◆ Work instructions
Give back an exact copy of the lines below, from the first through the line with "Task: Click the Los Angeles legend circle"; please stop there.

◆ Provided entries

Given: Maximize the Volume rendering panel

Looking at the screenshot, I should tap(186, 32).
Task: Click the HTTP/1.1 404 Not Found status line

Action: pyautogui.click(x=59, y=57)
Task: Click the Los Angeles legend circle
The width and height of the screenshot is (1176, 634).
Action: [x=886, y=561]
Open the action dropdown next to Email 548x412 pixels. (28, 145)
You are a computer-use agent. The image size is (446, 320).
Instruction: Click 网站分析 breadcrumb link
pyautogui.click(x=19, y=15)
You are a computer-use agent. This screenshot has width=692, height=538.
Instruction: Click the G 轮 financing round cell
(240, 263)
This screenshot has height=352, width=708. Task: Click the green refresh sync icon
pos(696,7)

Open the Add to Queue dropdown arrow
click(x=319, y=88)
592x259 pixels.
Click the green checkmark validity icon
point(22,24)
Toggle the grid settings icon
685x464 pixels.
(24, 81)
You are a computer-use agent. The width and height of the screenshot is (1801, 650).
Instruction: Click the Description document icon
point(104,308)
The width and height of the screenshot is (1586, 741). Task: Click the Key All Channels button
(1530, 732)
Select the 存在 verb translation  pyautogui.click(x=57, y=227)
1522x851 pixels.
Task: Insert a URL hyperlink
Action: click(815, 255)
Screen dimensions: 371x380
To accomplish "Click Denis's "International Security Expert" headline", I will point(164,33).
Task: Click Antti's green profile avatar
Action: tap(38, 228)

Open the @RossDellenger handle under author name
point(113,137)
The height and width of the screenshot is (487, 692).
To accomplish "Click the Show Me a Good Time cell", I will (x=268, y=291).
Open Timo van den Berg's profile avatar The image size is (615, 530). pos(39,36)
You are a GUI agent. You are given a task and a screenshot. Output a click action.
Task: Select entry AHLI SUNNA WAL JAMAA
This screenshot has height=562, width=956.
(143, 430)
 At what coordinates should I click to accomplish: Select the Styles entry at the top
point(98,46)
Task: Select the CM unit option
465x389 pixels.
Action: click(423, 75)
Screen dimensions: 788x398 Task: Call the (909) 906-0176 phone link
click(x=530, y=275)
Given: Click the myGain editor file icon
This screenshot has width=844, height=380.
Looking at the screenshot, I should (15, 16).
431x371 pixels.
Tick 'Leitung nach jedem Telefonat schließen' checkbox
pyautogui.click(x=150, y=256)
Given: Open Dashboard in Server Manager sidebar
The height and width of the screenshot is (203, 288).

◆ Answer to the exercise
Given: Maximize the Volume rendering panel

Looking at the screenshot, I should tap(186, 32).
Task: Click the HTTP/1.1 404 Not Found status line

Action: pyautogui.click(x=59, y=57)
Task: Click the Los Angeles legend circle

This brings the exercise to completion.